Excerpt to read:
GROWTH IN THE SOWETO PROPERTY MARKET
The current economic outlook for South Africa is putting the luxury housing market under pressure. On the other hand, properties priced below R1.5 million account for almost 80% of all real estate transactions recorded at the National Deeds Office.
According to Adrian Goslett, Regional Director and CEO of RE/MAX of Southern Africa, these kinds of properties, therefore, present interesting opportunities for investors. The Soweto market, for example, is reported to have averaged annual house price growth of around 30% within the last year.
This is according to Mahau Motaung, Broker/Owner of RE/MAX Ebenezer in Soweto, who explains that the low-income housing market in Soweto has become more like the average middle-income areas as property prices continue to rise along with the availability of cash buyers and property investors. “Soon, there will be no more land left in Soweto. We will then see the introduction of more duplexes and similar properties, such as those being built in Extension 11 Protea Glen. The way I see it, the Soweto property market can only grow and will soon become the Sandton of the South,” he elaborates.
Demand has become so high in certain areas that a few are willing to pay more than the asking price, especially if the property is next to amenities. “Soweto has a few popular shopping centres, including Maponya Mall, Jabulani Mall, Meadow Point and Protea Point, to mention a few. These malls have created high demand, pushing property prices up in the surrounding areas,” says Motaung.

What is expected: Continue the article on the Soweto property market from the point where it stops.

Data listing:
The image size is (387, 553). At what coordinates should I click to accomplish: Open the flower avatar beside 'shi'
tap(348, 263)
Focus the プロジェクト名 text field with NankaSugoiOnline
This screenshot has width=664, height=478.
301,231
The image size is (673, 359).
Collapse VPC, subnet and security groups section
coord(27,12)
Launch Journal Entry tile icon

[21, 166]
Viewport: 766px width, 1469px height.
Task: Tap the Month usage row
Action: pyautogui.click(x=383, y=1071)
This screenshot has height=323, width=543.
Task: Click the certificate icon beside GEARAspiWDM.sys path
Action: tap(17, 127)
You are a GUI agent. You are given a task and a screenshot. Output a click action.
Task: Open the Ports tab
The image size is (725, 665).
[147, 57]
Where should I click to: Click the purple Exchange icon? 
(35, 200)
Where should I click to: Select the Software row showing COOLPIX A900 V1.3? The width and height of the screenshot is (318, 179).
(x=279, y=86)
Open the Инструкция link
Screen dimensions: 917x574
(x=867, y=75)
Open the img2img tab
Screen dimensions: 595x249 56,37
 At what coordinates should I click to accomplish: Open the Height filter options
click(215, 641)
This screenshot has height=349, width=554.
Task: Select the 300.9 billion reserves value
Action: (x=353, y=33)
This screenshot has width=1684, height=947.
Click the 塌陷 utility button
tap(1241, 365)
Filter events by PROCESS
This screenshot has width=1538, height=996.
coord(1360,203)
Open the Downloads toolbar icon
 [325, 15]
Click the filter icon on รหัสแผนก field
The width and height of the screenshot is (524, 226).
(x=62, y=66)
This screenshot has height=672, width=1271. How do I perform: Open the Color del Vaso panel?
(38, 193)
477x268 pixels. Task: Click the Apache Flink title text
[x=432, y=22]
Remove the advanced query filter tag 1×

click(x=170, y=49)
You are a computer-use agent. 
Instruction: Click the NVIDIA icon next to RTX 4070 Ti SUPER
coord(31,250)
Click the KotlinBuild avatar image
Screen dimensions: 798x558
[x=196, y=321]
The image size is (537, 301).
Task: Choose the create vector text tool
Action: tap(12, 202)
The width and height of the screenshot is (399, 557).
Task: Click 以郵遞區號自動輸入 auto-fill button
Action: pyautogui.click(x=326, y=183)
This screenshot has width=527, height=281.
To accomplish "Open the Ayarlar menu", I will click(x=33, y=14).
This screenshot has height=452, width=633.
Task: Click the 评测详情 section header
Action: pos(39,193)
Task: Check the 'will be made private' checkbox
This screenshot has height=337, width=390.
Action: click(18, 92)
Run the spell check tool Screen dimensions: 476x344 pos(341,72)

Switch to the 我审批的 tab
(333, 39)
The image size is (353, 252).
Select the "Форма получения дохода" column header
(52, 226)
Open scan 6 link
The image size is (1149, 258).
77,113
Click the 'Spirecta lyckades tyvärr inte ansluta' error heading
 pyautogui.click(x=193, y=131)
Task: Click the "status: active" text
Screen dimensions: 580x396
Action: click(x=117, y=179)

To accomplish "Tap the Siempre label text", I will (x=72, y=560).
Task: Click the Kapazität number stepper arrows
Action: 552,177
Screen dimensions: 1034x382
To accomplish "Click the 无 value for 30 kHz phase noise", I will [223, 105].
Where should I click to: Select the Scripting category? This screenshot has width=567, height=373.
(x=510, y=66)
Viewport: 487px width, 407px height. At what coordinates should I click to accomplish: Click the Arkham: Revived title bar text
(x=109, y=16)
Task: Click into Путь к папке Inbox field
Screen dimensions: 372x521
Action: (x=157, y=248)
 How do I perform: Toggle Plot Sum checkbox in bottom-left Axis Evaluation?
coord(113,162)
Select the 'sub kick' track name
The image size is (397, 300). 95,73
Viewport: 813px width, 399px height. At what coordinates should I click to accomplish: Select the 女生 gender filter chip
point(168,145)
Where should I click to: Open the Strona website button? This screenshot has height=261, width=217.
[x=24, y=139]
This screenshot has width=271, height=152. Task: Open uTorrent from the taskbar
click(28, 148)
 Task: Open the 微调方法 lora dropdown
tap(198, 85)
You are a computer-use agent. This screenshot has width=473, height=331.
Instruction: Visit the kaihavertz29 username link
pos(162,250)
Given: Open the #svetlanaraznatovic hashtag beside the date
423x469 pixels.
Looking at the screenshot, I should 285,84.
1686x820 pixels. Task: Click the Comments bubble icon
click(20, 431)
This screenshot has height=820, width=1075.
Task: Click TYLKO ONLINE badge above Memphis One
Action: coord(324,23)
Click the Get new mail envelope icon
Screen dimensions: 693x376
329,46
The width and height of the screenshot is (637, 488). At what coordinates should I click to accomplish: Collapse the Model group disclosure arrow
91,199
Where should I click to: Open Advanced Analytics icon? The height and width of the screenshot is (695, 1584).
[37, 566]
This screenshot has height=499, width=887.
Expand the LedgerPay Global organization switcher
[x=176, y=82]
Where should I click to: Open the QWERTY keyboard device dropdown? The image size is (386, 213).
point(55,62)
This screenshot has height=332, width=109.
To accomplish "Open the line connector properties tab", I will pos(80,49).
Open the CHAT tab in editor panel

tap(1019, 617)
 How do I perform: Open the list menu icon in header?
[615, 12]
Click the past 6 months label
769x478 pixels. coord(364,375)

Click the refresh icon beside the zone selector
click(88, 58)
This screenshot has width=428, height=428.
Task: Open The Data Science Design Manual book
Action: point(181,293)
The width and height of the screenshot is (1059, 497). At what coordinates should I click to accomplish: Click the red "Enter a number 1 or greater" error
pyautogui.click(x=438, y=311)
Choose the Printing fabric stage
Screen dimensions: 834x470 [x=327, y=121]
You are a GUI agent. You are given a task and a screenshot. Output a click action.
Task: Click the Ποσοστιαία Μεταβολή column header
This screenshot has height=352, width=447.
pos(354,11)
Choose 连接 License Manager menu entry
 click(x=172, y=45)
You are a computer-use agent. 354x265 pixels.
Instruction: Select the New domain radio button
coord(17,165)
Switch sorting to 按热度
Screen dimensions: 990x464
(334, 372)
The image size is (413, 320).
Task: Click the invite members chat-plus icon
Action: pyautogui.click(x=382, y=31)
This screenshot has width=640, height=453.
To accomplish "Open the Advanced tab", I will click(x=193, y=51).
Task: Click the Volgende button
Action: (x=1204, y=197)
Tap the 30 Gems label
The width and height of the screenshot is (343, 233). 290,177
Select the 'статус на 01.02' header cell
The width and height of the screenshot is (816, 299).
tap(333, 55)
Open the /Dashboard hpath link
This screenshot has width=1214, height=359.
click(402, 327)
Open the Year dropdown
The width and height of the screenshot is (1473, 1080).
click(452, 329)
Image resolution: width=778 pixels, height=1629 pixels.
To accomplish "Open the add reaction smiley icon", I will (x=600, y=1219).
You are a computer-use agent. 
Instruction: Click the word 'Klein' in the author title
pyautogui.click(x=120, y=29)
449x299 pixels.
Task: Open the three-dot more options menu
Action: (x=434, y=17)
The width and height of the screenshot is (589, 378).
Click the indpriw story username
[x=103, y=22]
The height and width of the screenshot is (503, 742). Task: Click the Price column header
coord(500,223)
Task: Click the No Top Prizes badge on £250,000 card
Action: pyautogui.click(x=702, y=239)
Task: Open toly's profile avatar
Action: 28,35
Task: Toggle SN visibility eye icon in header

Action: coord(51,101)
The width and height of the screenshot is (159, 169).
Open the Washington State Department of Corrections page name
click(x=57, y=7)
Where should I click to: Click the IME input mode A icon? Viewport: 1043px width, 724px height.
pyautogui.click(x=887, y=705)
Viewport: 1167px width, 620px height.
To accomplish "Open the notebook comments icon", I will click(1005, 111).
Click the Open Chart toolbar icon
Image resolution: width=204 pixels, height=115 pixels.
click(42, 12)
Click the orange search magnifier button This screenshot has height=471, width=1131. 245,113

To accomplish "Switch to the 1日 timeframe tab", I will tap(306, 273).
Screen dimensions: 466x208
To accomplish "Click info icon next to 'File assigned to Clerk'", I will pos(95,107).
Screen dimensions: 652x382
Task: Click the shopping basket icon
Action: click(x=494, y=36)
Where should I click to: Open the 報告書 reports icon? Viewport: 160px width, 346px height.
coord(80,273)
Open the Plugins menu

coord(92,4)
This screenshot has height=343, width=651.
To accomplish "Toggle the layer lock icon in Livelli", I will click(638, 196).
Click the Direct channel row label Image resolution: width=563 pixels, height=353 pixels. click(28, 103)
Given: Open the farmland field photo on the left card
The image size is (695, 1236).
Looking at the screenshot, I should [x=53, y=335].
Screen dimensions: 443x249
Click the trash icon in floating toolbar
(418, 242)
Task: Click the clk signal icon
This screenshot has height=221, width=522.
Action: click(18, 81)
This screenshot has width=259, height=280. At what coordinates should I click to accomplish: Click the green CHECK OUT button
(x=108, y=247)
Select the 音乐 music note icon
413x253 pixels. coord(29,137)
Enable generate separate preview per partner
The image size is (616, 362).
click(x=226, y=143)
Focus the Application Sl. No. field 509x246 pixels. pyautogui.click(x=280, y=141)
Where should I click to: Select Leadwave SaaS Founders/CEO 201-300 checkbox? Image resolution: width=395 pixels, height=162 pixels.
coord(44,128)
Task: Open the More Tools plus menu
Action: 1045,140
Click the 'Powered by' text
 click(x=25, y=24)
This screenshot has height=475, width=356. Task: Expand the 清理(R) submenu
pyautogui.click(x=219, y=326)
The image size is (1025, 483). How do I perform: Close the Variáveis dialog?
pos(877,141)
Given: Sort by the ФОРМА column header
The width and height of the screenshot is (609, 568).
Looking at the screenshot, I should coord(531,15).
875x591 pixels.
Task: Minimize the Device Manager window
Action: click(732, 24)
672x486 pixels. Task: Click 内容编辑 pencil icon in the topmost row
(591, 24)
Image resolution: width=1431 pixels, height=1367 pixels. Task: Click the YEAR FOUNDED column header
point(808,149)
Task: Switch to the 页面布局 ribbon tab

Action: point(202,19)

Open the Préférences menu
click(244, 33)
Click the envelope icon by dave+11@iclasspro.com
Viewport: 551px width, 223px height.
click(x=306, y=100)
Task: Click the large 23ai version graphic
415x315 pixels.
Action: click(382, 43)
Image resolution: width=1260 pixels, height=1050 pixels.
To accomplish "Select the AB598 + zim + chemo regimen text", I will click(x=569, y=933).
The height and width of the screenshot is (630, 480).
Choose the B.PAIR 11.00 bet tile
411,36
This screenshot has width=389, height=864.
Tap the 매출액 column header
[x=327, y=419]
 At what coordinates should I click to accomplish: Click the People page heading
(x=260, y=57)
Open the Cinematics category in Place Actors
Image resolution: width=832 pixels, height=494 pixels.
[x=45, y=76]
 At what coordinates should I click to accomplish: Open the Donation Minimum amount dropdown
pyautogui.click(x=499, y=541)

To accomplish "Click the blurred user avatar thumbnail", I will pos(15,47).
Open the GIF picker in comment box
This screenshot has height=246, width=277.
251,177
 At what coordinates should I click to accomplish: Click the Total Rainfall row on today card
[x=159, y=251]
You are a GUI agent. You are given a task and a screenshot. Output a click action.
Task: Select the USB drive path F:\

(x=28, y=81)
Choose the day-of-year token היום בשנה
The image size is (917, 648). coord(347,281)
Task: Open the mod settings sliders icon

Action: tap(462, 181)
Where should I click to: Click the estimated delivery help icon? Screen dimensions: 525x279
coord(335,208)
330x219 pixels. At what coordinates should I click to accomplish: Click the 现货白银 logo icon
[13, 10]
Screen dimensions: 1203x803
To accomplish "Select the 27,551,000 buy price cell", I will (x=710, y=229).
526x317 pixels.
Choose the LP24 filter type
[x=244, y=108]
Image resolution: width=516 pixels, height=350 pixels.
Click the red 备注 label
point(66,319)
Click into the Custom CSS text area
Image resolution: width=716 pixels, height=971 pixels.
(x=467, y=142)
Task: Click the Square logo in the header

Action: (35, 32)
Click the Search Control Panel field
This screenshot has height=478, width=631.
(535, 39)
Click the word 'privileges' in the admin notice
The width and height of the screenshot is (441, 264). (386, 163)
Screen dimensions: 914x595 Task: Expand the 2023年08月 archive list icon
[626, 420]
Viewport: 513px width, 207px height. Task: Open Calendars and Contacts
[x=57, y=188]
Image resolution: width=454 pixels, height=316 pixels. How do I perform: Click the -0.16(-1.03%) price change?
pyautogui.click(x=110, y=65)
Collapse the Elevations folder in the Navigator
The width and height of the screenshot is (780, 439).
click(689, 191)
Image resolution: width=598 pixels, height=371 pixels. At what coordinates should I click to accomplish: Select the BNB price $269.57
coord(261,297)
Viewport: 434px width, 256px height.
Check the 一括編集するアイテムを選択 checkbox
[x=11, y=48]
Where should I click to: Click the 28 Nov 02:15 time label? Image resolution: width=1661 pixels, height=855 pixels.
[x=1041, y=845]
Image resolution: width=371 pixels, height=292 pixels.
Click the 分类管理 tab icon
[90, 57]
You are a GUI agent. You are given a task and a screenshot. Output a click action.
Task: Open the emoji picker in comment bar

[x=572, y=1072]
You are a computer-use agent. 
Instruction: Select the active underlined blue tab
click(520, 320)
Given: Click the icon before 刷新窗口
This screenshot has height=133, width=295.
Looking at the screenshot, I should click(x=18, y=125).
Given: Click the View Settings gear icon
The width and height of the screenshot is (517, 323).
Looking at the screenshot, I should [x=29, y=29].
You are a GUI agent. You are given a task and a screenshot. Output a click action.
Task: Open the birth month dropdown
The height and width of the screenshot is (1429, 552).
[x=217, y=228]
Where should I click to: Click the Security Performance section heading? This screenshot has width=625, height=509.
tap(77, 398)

Response to the exercise:
The demand for rentals in Soweto also continues to grow as the youth enter the job market and desire to assert their freedom and enjoy a taste of independence. Motaung explains that many fail to meet the lending criteria to qualify for a home loan, but they view renting as an opportunity to learn the discipline of keeping up with monthly repayments, as they will on a bond in the future.
“Owing to the current economic climate, there is a high demand for rentals. Soweto is home to one of the University of Johannesburg’s campuses. This creates demand for student accommodation in the area. Chris Hani hospital also attracts those from neighbouring countries who, for health purposes, come to the area and require a property to rent while they receive treatment,” says Motaung.